Stored items from a collection:
*-*-*

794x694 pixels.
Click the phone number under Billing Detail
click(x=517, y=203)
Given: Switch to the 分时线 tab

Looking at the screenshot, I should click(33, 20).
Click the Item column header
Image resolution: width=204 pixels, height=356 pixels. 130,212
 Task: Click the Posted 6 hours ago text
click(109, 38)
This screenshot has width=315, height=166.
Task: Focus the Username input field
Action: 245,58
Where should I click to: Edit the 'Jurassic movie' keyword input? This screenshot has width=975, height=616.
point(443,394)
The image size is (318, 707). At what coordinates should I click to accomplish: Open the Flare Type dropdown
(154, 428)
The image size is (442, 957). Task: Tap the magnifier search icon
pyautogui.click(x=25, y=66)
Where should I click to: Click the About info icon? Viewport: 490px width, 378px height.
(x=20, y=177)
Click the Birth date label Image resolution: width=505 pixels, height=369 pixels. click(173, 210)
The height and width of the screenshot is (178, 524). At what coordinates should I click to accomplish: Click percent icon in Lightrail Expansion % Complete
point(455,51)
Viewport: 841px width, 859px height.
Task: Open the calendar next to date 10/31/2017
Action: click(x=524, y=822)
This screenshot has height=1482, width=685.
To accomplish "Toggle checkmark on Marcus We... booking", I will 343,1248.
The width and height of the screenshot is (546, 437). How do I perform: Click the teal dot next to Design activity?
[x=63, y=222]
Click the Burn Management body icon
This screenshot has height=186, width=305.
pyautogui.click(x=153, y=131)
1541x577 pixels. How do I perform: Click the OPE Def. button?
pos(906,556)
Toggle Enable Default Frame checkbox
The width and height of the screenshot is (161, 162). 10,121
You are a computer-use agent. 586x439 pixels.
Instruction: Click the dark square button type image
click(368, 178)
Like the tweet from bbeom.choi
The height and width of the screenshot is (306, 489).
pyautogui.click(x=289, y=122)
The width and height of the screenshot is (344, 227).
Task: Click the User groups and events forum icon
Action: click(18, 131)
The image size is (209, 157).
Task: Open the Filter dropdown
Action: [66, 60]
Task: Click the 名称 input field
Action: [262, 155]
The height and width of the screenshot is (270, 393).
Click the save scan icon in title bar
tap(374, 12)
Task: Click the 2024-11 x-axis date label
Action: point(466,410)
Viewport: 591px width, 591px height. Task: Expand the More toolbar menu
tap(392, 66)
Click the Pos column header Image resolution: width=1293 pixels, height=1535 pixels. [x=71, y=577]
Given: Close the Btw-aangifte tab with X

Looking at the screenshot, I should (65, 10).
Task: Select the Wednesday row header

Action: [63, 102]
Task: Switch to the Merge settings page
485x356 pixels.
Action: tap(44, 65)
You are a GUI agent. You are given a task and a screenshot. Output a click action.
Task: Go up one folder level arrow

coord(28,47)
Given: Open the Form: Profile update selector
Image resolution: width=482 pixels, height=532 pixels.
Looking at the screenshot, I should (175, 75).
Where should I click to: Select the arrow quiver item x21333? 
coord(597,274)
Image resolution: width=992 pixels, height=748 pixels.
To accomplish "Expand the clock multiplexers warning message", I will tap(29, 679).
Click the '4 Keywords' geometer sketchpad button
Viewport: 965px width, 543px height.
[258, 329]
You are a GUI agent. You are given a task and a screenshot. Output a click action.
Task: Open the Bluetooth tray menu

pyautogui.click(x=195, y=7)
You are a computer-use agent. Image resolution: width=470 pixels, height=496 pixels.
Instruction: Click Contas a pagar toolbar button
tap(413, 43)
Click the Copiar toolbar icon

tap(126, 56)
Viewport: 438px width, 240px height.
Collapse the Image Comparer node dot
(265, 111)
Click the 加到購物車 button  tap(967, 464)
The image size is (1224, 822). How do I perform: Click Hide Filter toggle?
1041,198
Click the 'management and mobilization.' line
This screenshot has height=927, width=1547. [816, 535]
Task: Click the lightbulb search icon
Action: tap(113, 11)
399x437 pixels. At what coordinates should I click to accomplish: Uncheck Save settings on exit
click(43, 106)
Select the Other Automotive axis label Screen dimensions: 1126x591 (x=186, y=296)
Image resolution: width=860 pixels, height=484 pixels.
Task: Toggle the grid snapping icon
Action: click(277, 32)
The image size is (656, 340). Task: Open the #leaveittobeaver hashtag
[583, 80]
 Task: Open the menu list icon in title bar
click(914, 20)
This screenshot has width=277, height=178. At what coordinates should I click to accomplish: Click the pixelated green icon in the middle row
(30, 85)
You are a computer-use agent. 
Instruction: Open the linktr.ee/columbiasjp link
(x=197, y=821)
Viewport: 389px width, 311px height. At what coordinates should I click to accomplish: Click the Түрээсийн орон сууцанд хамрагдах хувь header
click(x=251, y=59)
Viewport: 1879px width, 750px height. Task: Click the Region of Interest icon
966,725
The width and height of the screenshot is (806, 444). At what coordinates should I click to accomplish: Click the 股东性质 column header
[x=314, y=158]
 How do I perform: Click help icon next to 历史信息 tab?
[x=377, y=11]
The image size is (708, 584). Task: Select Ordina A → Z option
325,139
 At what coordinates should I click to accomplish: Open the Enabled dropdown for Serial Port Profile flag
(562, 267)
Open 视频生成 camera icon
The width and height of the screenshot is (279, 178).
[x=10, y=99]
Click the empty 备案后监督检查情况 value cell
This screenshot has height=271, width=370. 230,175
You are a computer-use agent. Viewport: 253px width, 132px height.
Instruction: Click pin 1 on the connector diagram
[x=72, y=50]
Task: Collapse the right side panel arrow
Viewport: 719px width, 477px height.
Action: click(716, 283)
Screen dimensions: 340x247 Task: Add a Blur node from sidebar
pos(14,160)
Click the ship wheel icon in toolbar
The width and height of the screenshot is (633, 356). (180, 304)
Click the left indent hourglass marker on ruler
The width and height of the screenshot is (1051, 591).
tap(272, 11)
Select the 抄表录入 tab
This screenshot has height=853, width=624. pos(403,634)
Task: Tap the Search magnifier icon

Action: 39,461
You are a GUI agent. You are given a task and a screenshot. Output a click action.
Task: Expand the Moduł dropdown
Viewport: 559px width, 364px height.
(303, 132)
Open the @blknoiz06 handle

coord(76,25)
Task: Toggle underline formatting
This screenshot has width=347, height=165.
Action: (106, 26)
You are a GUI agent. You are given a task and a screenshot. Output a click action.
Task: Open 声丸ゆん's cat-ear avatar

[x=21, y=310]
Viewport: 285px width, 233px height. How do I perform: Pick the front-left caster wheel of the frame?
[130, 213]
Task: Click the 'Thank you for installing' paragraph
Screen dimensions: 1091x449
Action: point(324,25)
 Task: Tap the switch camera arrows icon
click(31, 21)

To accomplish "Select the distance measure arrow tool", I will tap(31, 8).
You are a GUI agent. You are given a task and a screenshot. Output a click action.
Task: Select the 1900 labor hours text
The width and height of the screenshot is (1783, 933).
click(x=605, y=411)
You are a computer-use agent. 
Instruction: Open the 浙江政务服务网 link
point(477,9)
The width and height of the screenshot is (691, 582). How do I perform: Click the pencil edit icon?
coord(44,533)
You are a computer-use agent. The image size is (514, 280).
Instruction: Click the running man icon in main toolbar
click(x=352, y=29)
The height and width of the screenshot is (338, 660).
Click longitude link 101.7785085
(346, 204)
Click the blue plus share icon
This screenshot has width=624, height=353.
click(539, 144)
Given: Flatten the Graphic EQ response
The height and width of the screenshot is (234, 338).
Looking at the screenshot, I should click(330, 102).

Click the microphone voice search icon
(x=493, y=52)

*-*-*

→ **Work instructions**:
Every entry must be duplicated exactly as it stands.

→ **Answer space**:
794x694 pixels.
Click the phone number under Billing Detail
click(x=517, y=203)
Given: Switch to the 分时线 tab

Looking at the screenshot, I should click(33, 20).
Click the Item column header
Image resolution: width=204 pixels, height=356 pixels. 130,212
 Task: Click the Posted 6 hours ago text
click(109, 38)
This screenshot has width=315, height=166.
Task: Focus the Username input field
Action: 245,58
Where should I click to: Edit the 'Jurassic movie' keyword input? This screenshot has width=975, height=616.
point(443,394)
The image size is (318, 707). At what coordinates should I click to accomplish: Open the Flare Type dropdown
(154, 428)
The image size is (442, 957). Task: Tap the magnifier search icon
pyautogui.click(x=25, y=66)
Where should I click to: Click the About info icon? Viewport: 490px width, 378px height.
(x=20, y=177)
Click the Birth date label Image resolution: width=505 pixels, height=369 pixels. click(173, 210)
The height and width of the screenshot is (178, 524). At what coordinates should I click to accomplish: Click percent icon in Lightrail Expansion % Complete
point(455,51)
Viewport: 841px width, 859px height.
Task: Open the calendar next to date 10/31/2017
Action: click(x=524, y=822)
This screenshot has height=1482, width=685.
To accomplish "Toggle checkmark on Marcus We... booking", I will 343,1248.
The width and height of the screenshot is (546, 437). How do I perform: Click the teal dot next to Design activity?
[x=63, y=222]
Click the Burn Management body icon
This screenshot has height=186, width=305.
pyautogui.click(x=153, y=131)
1541x577 pixels. How do I perform: Click the OPE Def. button?
pos(906,556)
Toggle Enable Default Frame checkbox
The width and height of the screenshot is (161, 162). 10,121
You are a computer-use agent. 586x439 pixels.
Instruction: Click the dark square button type image
click(368, 178)
Like the tweet from bbeom.choi
The height and width of the screenshot is (306, 489).
pyautogui.click(x=289, y=122)
The width and height of the screenshot is (344, 227).
Task: Click the User groups and events forum icon
Action: click(18, 131)
The image size is (209, 157).
Task: Open the Filter dropdown
Action: [66, 60]
Task: Click the 名称 input field
Action: [262, 155]
The height and width of the screenshot is (270, 393).
Click the save scan icon in title bar
tap(374, 12)
Task: Click the 2024-11 x-axis date label
Action: point(466,410)
Viewport: 591px width, 591px height. Task: Expand the More toolbar menu
tap(392, 66)
Click the Pos column header Image resolution: width=1293 pixels, height=1535 pixels. [x=71, y=577]
Given: Close the Btw-aangifte tab with X

Looking at the screenshot, I should (65, 10).
Task: Select the Wednesday row header

Action: [63, 102]
Task: Switch to the Merge settings page
485x356 pixels.
Action: tap(44, 65)
You are a GUI agent. You are given a task and a screenshot. Output a click action.
Task: Go up one folder level arrow

coord(28,47)
Given: Open the Form: Profile update selector
Image resolution: width=482 pixels, height=532 pixels.
Looking at the screenshot, I should (175, 75).
Where should I click to: Select the arrow quiver item x21333? 
coord(597,274)
Image resolution: width=992 pixels, height=748 pixels.
To accomplish "Expand the clock multiplexers warning message", I will tap(29, 679).
Click the '4 Keywords' geometer sketchpad button
Viewport: 965px width, 543px height.
[258, 329]
You are a GUI agent. You are given a task and a screenshot. Output a click action.
Task: Open the Bluetooth tray menu

pyautogui.click(x=195, y=7)
You are a computer-use agent. Image resolution: width=470 pixels, height=496 pixels.
Instruction: Click Contas a pagar toolbar button
tap(413, 43)
Click the Copiar toolbar icon

tap(126, 56)
Viewport: 438px width, 240px height.
Collapse the Image Comparer node dot
(265, 111)
Click the 加到購物車 button  tap(967, 464)
The image size is (1224, 822). How do I perform: Click Hide Filter toggle?
1041,198
Click the 'management and mobilization.' line
This screenshot has height=927, width=1547. [816, 535]
Task: Click the lightbulb search icon
Action: tap(113, 11)
399x437 pixels. At what coordinates should I click to accomplish: Uncheck Save settings on exit
click(43, 106)
Select the Other Automotive axis label Screen dimensions: 1126x591 (x=186, y=296)
Image resolution: width=860 pixels, height=484 pixels.
Task: Toggle the grid snapping icon
Action: click(277, 32)
The image size is (656, 340). Task: Open the #leaveittobeaver hashtag
[583, 80]
 Task: Open the menu list icon in title bar
click(914, 20)
This screenshot has width=277, height=178. At what coordinates should I click to accomplish: Click the pixelated green icon in the middle row
(30, 85)
You are a computer-use agent. 
Instruction: Open the linktr.ee/columbiasjp link
(x=197, y=821)
Viewport: 389px width, 311px height. At what coordinates should I click to accomplish: Click the Түрээсийн орон сууцанд хамрагдах хувь header
click(x=251, y=59)
Viewport: 1879px width, 750px height. Task: Click the Region of Interest icon
966,725
The width and height of the screenshot is (806, 444). At what coordinates should I click to accomplish: Click the 股东性质 column header
[x=314, y=158]
 How do I perform: Click help icon next to 历史信息 tab?
[x=377, y=11]
The image size is (708, 584). Task: Select Ordina A → Z option
325,139
 At what coordinates should I click to accomplish: Open the Enabled dropdown for Serial Port Profile flag
(562, 267)
Open 视频生成 camera icon
The width and height of the screenshot is (279, 178).
[x=10, y=99]
Click the empty 备案后监督检查情况 value cell
This screenshot has height=271, width=370. 230,175
You are a computer-use agent. Viewport: 253px width, 132px height.
Instruction: Click pin 1 on the connector diagram
[x=72, y=50]
Task: Collapse the right side panel arrow
Viewport: 719px width, 477px height.
Action: click(716, 283)
Screen dimensions: 340x247 Task: Add a Blur node from sidebar
pos(14,160)
Click the ship wheel icon in toolbar
The width and height of the screenshot is (633, 356). (180, 304)
Click the left indent hourglass marker on ruler
The width and height of the screenshot is (1051, 591).
tap(272, 11)
Select the 抄表录入 tab
This screenshot has height=853, width=624. pos(403,634)
Task: Tap the Search magnifier icon

Action: 39,461
You are a GUI agent. You are given a task and a screenshot. Output a click action.
Task: Expand the Moduł dropdown
Viewport: 559px width, 364px height.
(303, 132)
Open the @blknoiz06 handle

coord(76,25)
Task: Toggle underline formatting
This screenshot has width=347, height=165.
Action: (106, 26)
You are a GUI agent. You are given a task and a screenshot. Output a click action.
Task: Open 声丸ゆん's cat-ear avatar

[x=21, y=310]
Viewport: 285px width, 233px height. How do I perform: Pick the front-left caster wheel of the frame?
[130, 213]
Task: Click the 'Thank you for installing' paragraph
Screen dimensions: 1091x449
Action: point(324,25)
 Task: Tap the switch camera arrows icon
click(31, 21)

To accomplish "Select the distance measure arrow tool", I will tap(31, 8).
You are a GUI agent. You are given a task and a screenshot. Output a click action.
Task: Select the 1900 labor hours text
The width and height of the screenshot is (1783, 933).
click(x=605, y=411)
You are a computer-use agent. 
Instruction: Open the 浙江政务服务网 link
point(477,9)
The width and height of the screenshot is (691, 582). How do I perform: Click the pencil edit icon?
coord(44,533)
You are a computer-use agent. The image size is (514, 280).
Instruction: Click the running man icon in main toolbar
click(x=352, y=29)
The height and width of the screenshot is (338, 660).
Click longitude link 101.7785085
(346, 204)
Click the blue plus share icon
This screenshot has width=624, height=353.
click(539, 144)
Given: Flatten the Graphic EQ response
The height and width of the screenshot is (234, 338).
Looking at the screenshot, I should click(330, 102).

Click the microphone voice search icon
(x=493, y=52)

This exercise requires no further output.